Le gouvernement a dévoilé son Haut comité pour un numérique écoresponsable. Objectif : fédérer les acteurs français du numérique pour accélérer le verdissement de la filière dans tous les territoires et répondre aux nombreuses nouvelles obligations législatives et réglementaires. Globalement satisfait par la démarche, l'écosystème redoute néanmoins que ne soient oubliés non seulement des travaux et des expérimentations menées depuis des années par certains acteurs comme Convergences numériques ou des clusters dans les territoires, mais aussi des enjeux autour de la formation. Décryptage.
Sylvain Rolland
(Crédits : DR)

C'est un euphémisme de dire que le verdissement du numérique fait l'objet d'une intense activité de l'Etat ces dernières années, même si paradoxalement, quasiment tout reste encore à faire. Face au constat que le secteur du numérique pèse aujourd'hui 2,5% des émissions de gaz à effet de serre en France et 10% de la consommation énergétique, et que cette part devrait grimper à 7% des gaz à effet de serre en 2040 si rien n'est fait, des initiatives multiples ont vu le jour. Parmi elles, trois lois : la loi anti-gaspillage pour une économie circulaire dite loi AGEC en 2020, la loi pour la Réduction de l'Empreinte Environnementale du Numérique en France dite loi REEN en 2021, et la loi Climat et résilience en 2021. Mais il y a aussi le plan France 2030 et sa future « stratégie sur le numérique écoresponsable », la future Stratégie nationale bas carbone (SNBC), ou encore la feuille de route « Numérique et environnement » lancée l'an dernier, sans oublier bien sûr le futur Règlement européen relatif à l'écoconception pour des produits durables... Ainsi qu'une pléthore de rapports, études et initiatives venant des acteurs de l'écosystème et de nombreuses stratégies et expérimentations dans les territoires.

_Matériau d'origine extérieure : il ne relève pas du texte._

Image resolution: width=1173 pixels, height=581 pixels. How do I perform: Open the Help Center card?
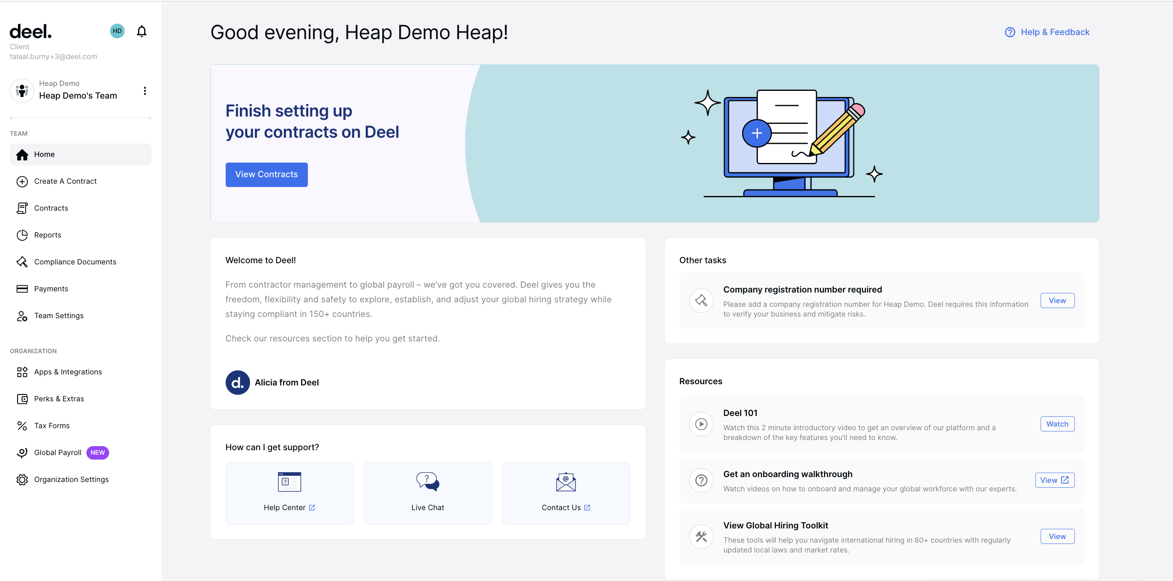pos(289,493)
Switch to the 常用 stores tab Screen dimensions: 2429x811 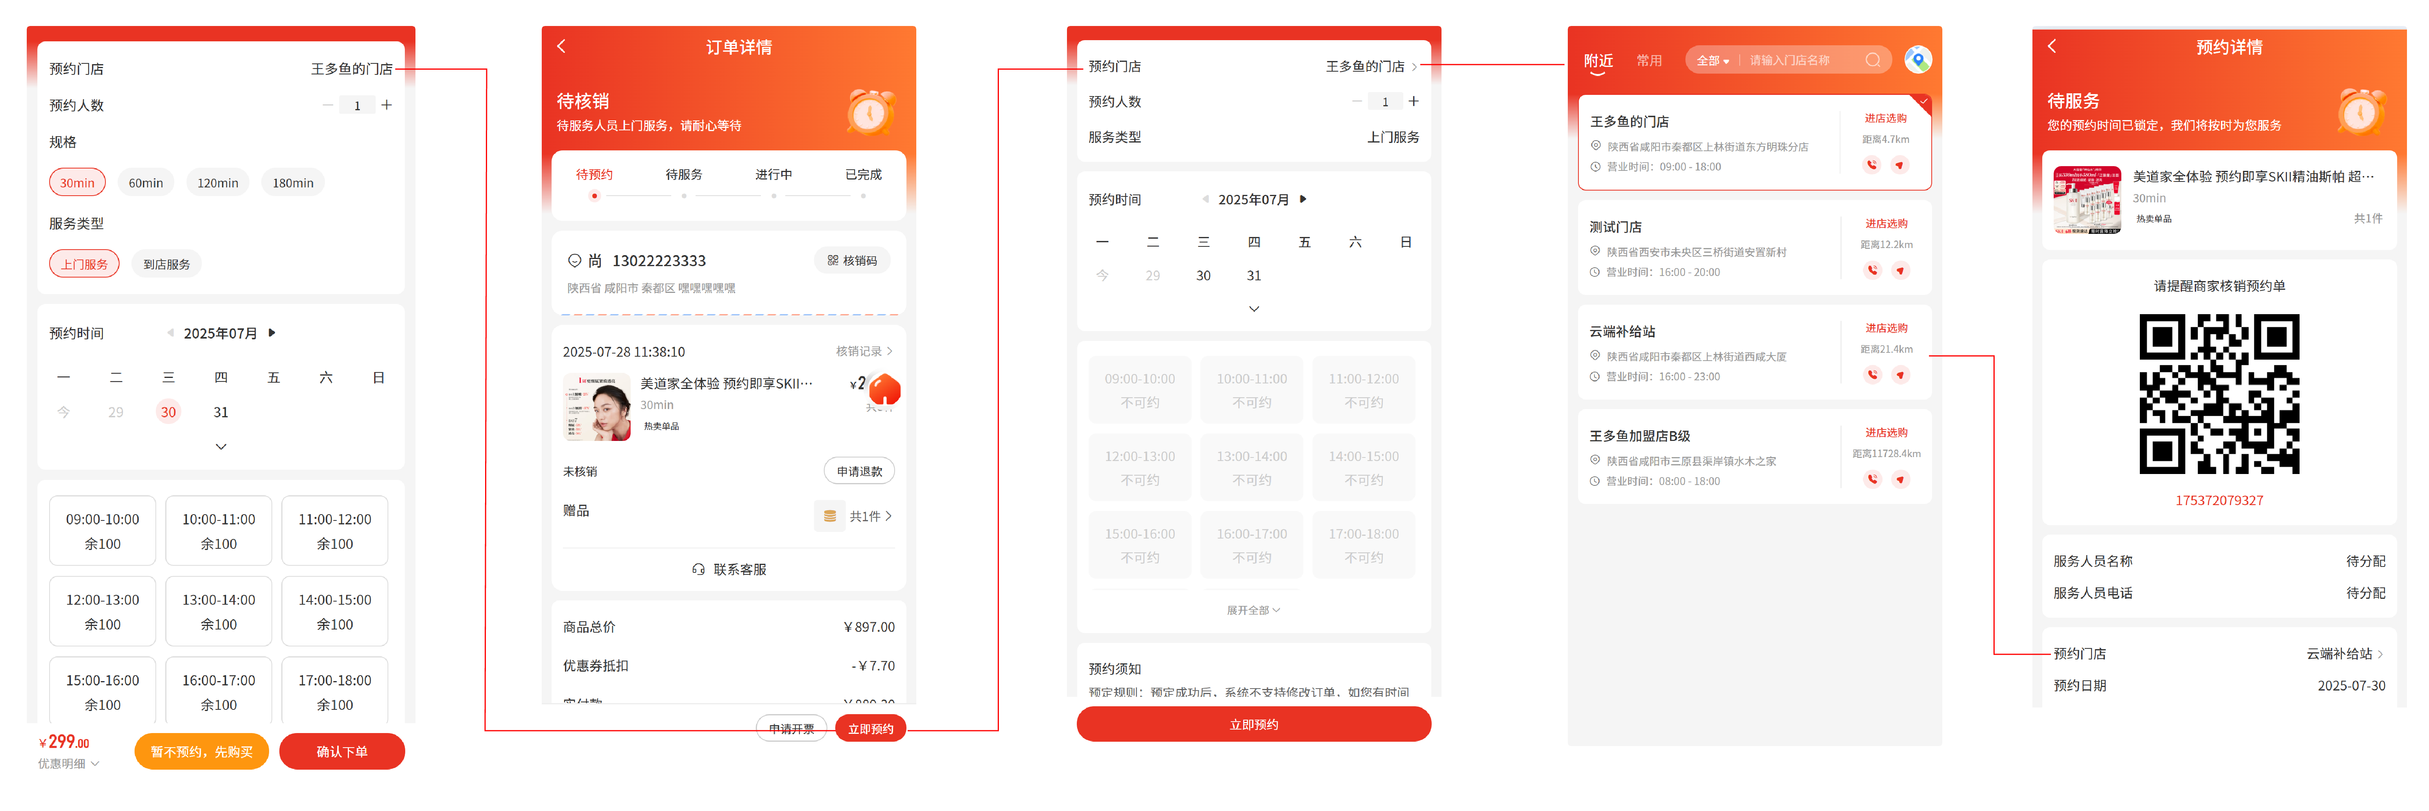click(x=1649, y=60)
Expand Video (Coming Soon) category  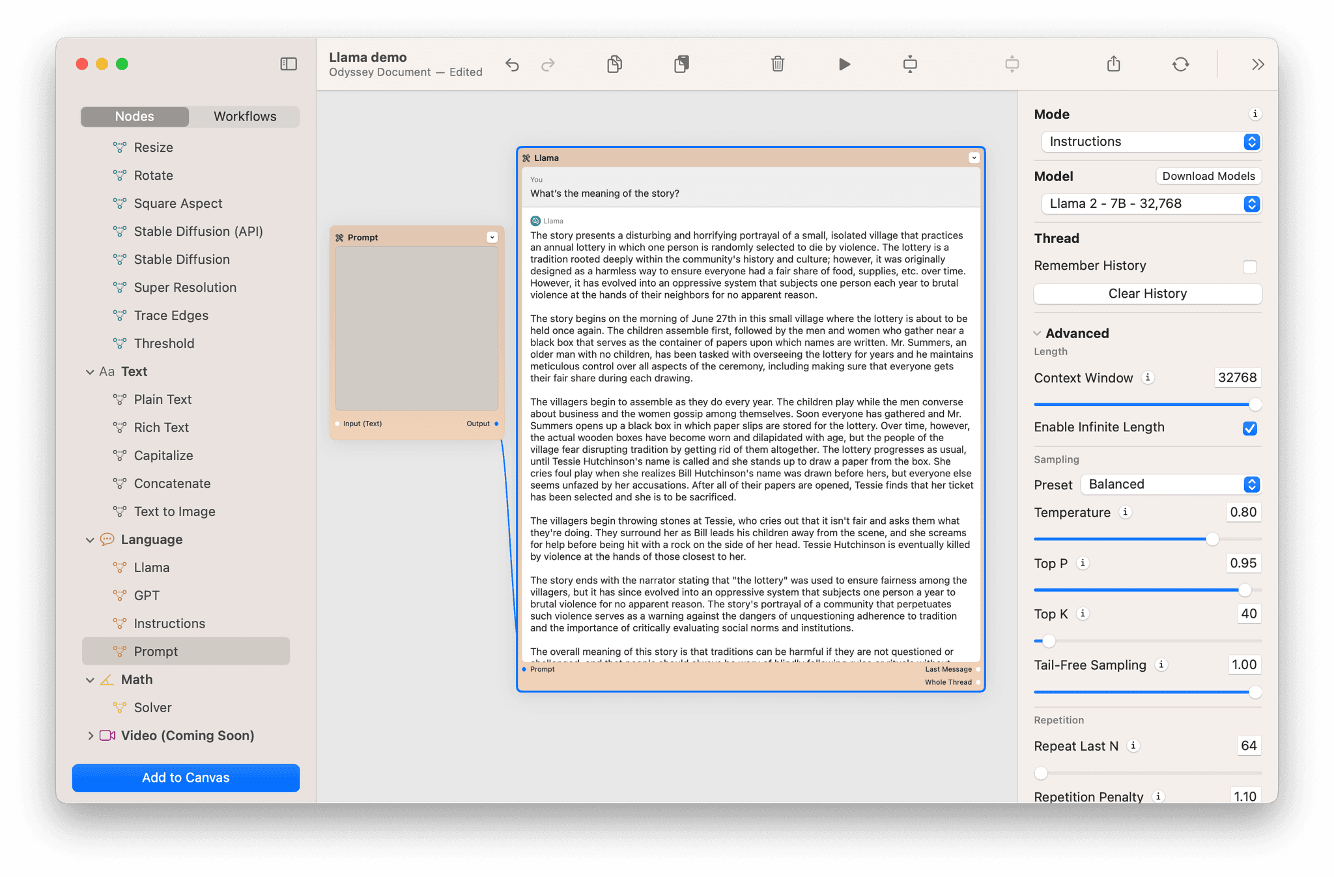(90, 736)
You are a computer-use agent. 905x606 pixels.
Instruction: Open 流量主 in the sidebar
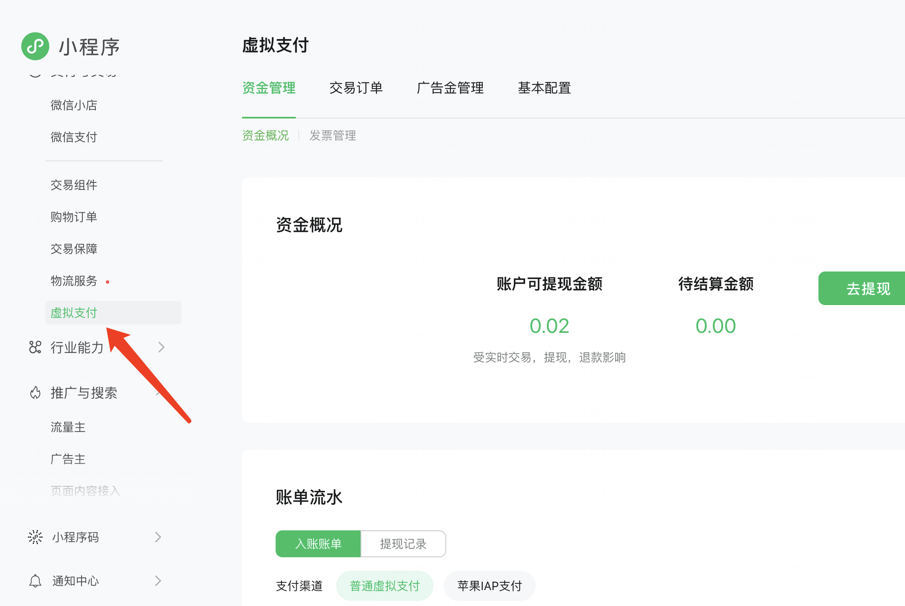(68, 427)
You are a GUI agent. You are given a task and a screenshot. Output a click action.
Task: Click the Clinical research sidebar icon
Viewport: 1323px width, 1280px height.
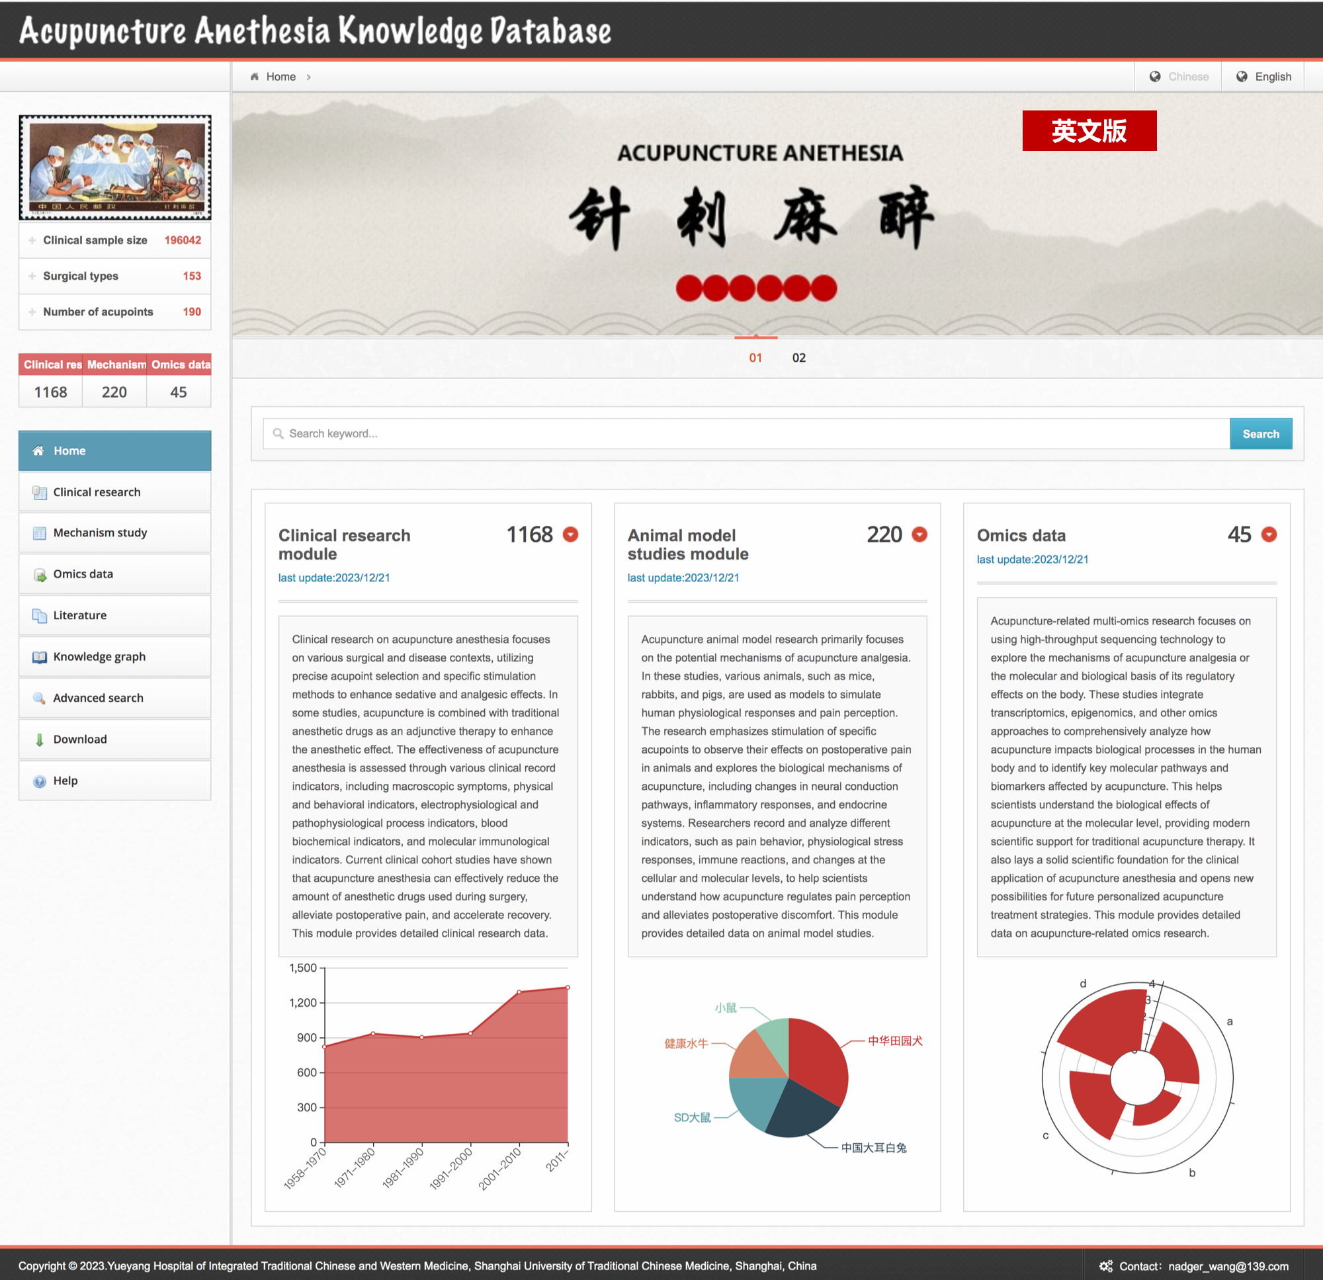pos(39,493)
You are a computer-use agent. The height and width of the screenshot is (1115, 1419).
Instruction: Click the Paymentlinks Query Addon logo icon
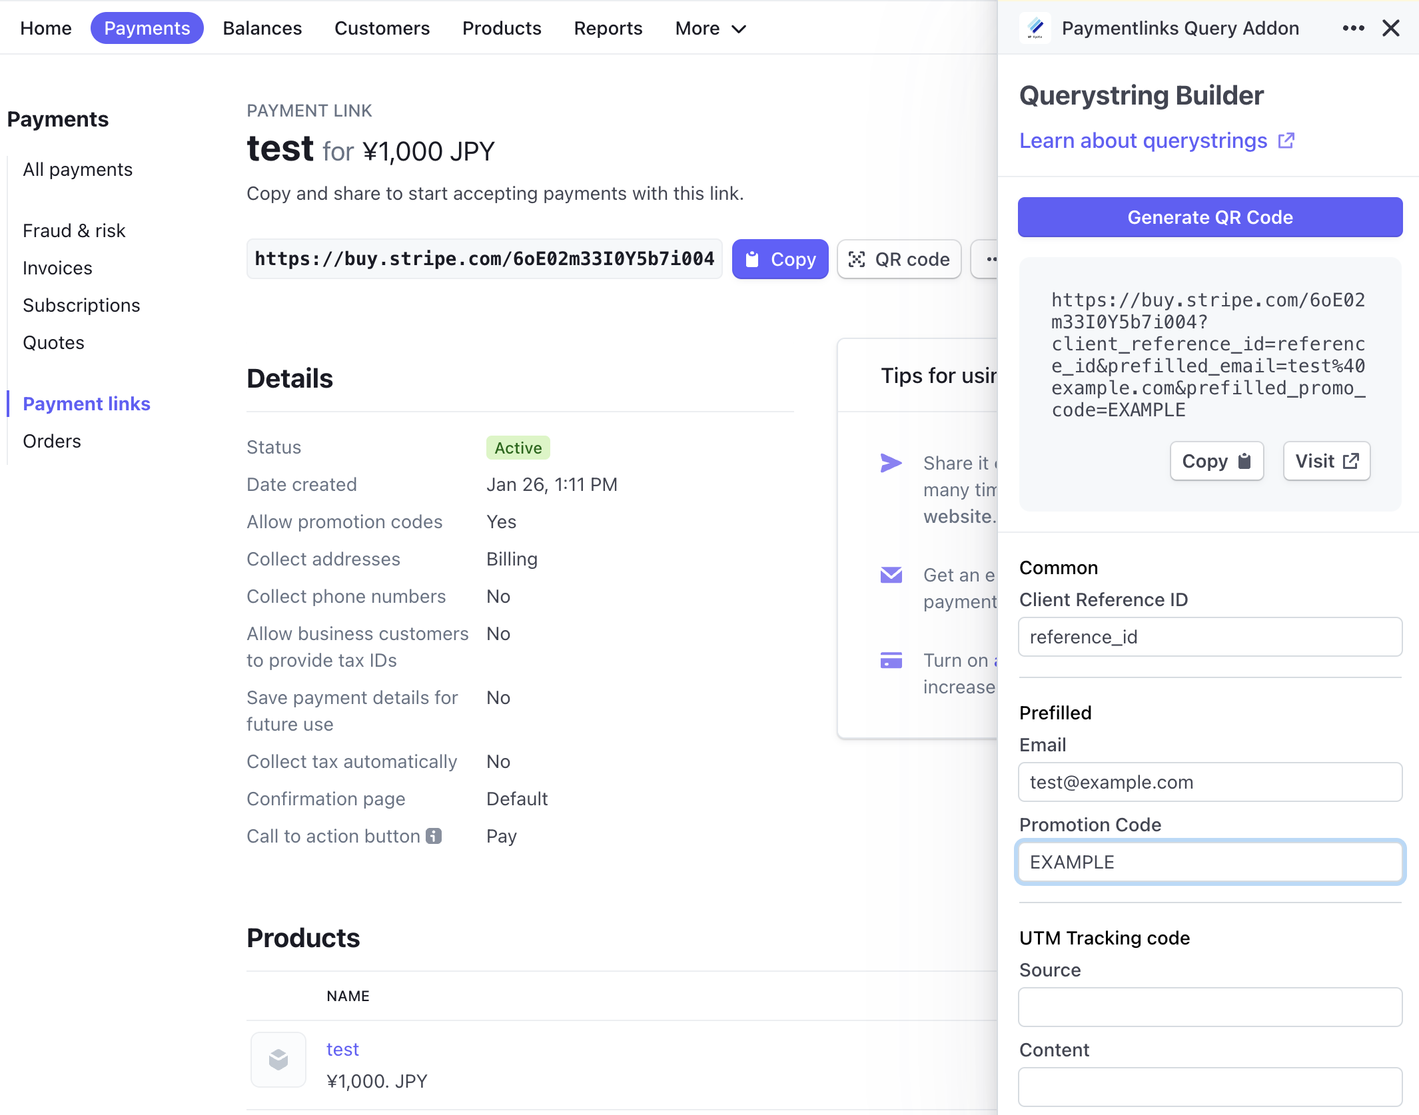click(1034, 28)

Pour organiser ce capharnaüm, le gouvernement a lancé lundi 14 novembre... une nouvelle structure. Au nom de la planification écologique chère à Emmanuel Macron et Elisabeth Borne, et dans la continuité du plan France Nation Verte présenté par la Première ministre le 21 octobre dernier, le « haut comité pour un numérique écoresponsable » vise à fédérer les acteurs de la tech « instance unique » conçue comme un espace de dialogue » pour faire appliquer les nouvelles obligations pour verdir le secteur. « Le principe de planification écologique n'est pas un buzzword mais une méthode pour embarquer l'ensemble des forces vives de la Nation dans une démarche de volontarisme, pour atteindre l'objectif de neutralité carbone à horizon 2050 et l'étape de court terme de réduction de 10% de la consommation énergétique », précise Jean-Noël Barrot, le ministre délégué à la Transition numérique et aux télécommunications, qui porte l'initiative avec Dominique Faure, secrétaire d'Etat chargé de la Ruralité.

« Mise en cohérence » des diverses feuilles de route

Concrètement, le Haut comité pour un numérique écoresponsable se dote de deux grands objectifs. Le premier est la « mise en cohérence » des diverses feuilles de route issues des récents textes de loi. Le deuxième est la contribution des « forces vives de la nation » (comprendre : les organisations professionnelles, régulateurs et institutions) dans une démarche « bottom up », où ce sont les acteurs eux-mêmes qui doivent trouver comment atteindre les objectifs de réduction de l'empreinte carbone et de consommation énergétique.

Dans le détail, cinq groupes de travail -sur les terminaux qui pèsent près de 80% des GES du numérique d'après l'Arcep-, les datacenters, les réseaux,  les usages de sobriété et la contribution du numérique à la décarbonation des autres secteurs- devront fixer les feuilles de route prévues dans le cadre de l'article 301 de la loi Climat et résilience, et dans le cadre de l'article 35 de la loi REEN. L'écoconception, la sobriété dans les usages, l'allongement de la durée de vie des produits ou encore le recyclage des produits électroniques devront faire l'objet de mesures concrètes.

La loi Climat et résilience prévoit que les acteurs économiques dans chaque secteur émetteur de GES -dont le numérique- doivent élaborer un plan d'action pour décarboner la filière dans toute sa chaîne de valeur, à horizon 2030 et 2050, pour réduire les émissions. « Cette feuille de route pourra nourrir la future Stratégie nationale bas carbone et la stratégie d'accélération France 2030 », précise Jean-Noël Barrot, et devra être présentée en avril 2023.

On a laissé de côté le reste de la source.